Ultra fast Thunderbolt NAS with Apple M1 and Linux
In this post I discuss how you can upgrade a NAS Server by adding Thunderbolt 3 for lightning fast connectivity at 20 or 40Gbps. This particular implementation is specific to an Apple Mac Mini M1 and a Linux NAS server on an older Supermicro X10SRL-F motherboard, but the principles should be the same on similar architectures and operating systems.
I’m running the latest (Q3 2021) linux kernel on the NAS Server:
Linux nas-04 5.13.4-1.el7.elrepo.x86_64 #1 SMP Wed Jul 21 23:02:00 EDT 2021 x86_64 x86_64 x86_64 GNU/Linux
I should note that one major caveat to this configuration is that it’s point to point between two computers via Thunderbolt 4 cable(s). The networking functionality of the NAS hasn’t been disrupted or replaced, it’s simply augmented with another communication medium between two nearby computers. Thunderbolt allows for bridge mode, so multiple devices can be connected in series.
This implementation isn’t particularly novel. It is however relatively new and a lot of people that might not otherwise be aware of this approach to fast storage might find it interesting. In particular, people with smaller system disks that are non-upgradable that do Video Editing, people that shuffle VMs in their homelab, et al. There are a lot of existing Thunderbolt Direct Attach (DAS) enclosures (OWC makes some nice ones - no affiliation), but based on my cursory research I wasn’t able to find much that delved into using Thunderbolt’s networking capability to connect to an existing NAS server (albeit point-to-point). I like the idea of having a pseudo-DAS via NAS over PtP Thunderbolt. The Thunderbolt 4 spec includes fiber, so eventually cable distance won’t be a limiting factor.

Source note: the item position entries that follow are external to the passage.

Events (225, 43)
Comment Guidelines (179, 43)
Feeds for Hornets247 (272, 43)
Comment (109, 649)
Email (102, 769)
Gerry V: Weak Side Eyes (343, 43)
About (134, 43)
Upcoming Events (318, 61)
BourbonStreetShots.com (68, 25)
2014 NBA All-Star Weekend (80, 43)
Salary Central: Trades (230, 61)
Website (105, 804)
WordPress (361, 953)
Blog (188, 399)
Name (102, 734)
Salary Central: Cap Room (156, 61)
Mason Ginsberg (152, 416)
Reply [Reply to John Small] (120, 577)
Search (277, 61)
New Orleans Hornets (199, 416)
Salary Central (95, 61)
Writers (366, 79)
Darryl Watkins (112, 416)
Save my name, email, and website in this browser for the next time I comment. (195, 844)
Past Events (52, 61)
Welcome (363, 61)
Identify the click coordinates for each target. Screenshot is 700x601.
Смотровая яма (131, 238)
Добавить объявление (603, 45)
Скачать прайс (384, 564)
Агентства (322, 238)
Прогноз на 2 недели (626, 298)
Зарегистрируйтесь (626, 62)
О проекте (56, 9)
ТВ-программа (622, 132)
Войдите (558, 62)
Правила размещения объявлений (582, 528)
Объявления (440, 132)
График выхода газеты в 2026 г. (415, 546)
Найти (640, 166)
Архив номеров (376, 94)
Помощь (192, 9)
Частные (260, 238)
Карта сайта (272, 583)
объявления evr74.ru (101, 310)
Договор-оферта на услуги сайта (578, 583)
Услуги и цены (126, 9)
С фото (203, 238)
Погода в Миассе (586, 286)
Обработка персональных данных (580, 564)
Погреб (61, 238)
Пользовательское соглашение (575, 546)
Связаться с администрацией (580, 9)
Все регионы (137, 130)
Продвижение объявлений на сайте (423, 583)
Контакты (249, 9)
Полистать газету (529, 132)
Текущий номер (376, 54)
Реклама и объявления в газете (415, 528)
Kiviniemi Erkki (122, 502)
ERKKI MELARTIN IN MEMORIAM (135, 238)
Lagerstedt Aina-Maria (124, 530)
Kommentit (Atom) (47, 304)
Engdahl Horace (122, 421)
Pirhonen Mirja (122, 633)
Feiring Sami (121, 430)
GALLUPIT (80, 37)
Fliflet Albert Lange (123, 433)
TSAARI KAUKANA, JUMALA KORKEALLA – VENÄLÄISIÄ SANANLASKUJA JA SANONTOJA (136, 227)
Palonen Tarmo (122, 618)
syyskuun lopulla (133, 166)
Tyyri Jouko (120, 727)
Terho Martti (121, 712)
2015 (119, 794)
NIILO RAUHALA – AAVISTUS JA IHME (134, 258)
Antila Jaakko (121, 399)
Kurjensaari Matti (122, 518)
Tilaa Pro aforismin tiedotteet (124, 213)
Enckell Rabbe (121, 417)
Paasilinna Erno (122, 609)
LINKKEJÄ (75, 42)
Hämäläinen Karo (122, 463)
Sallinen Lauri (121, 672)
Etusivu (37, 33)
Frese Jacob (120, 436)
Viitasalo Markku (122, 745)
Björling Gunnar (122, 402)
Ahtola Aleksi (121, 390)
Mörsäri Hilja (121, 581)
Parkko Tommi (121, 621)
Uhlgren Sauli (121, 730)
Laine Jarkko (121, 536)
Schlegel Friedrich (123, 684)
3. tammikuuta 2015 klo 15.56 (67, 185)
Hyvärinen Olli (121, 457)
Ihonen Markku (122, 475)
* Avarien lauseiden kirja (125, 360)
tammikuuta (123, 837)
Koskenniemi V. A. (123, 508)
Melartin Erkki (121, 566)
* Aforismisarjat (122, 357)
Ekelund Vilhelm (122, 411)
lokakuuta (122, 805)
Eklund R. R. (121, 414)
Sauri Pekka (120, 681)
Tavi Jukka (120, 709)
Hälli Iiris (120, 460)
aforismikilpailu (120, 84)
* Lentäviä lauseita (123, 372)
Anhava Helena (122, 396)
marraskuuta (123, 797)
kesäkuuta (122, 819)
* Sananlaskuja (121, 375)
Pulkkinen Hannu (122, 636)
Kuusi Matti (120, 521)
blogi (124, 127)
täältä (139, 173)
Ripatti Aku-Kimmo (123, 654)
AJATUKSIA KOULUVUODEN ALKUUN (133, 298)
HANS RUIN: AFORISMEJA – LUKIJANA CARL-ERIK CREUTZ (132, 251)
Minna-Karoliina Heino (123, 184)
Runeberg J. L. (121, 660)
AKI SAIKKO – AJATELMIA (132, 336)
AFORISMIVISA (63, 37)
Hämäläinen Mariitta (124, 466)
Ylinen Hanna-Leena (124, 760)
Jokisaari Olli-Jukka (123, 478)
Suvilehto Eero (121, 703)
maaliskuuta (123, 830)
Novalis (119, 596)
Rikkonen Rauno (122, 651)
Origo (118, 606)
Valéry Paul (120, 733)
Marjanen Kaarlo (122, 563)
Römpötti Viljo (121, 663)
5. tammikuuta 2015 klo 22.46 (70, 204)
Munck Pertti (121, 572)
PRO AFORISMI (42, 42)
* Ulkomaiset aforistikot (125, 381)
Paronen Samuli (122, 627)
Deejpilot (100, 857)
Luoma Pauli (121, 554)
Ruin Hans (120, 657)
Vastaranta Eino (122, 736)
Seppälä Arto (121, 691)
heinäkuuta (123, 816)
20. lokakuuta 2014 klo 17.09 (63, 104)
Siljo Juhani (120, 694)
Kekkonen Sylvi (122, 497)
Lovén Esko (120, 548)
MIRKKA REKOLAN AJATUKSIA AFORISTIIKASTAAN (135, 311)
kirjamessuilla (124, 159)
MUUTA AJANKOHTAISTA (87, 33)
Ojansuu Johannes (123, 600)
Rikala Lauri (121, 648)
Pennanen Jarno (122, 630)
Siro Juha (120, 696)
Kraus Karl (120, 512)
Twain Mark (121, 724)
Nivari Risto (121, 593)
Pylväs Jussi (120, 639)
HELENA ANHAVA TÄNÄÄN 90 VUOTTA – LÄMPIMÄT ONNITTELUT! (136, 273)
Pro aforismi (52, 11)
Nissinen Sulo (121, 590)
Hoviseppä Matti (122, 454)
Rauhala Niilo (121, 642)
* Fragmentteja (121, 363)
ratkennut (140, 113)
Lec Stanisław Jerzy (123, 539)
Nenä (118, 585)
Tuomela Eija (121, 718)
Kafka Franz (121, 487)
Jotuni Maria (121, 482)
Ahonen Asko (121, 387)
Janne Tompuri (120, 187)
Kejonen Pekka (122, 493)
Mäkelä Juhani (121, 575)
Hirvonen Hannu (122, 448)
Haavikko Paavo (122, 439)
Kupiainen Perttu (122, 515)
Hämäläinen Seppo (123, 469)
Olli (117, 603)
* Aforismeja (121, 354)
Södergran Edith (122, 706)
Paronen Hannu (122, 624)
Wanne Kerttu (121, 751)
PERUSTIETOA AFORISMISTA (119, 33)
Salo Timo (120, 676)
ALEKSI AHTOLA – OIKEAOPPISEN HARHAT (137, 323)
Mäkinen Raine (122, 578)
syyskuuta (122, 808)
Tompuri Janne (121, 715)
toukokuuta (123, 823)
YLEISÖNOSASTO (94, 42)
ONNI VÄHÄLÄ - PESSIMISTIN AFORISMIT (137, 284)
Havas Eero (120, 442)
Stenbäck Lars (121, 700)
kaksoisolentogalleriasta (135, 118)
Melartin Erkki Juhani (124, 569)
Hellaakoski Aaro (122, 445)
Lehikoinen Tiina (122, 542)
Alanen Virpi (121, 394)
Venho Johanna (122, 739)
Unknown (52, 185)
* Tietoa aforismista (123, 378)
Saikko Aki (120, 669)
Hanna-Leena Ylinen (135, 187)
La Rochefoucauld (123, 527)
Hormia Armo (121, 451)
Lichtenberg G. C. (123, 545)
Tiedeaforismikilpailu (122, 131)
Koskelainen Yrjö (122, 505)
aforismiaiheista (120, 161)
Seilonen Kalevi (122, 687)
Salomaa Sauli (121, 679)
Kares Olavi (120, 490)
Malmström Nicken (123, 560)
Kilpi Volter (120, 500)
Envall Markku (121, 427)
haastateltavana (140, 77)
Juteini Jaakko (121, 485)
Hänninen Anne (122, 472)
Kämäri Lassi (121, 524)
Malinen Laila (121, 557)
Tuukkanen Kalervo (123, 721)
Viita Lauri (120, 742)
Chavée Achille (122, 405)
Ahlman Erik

Because I wasn’t able to find a lot of documentation about the linux thunderbolt interfaces and there are not a lot of user-space tools presently available (Q3 2021), I decided to compile my thoughts and output captures here.
I’m a data hoarder and I still have various data going back a couple of decades. My data consist of email from the late 90’s, old hard disk images, documents, source code, databases, pictures and other digital things I’ve created or collected over the years. Much of it is in archival (old MIDI files, DOS games and similar), but occassionally I will seek something out which often requires mounting a disk image or searching a large file index. As a result, I’m always exploring ways to improve my home computer lab. Plus, I just enjoy pushing the limits of performance.
After upgrading my homelab network to 10Gbps (~ 1,250 MB/s) I was quite happy with the overall performance. However, I quickly found myself upgrading the NAS with NVMe disks and even striping several of them for maximum performance. As NVMe disks and interfaces have gotten faster I’ve found myself saturating a 10Gb ethernet network. Thunderbolt is exciting for several reasons, but most notable for me is the sheer speed and bandwidth capability.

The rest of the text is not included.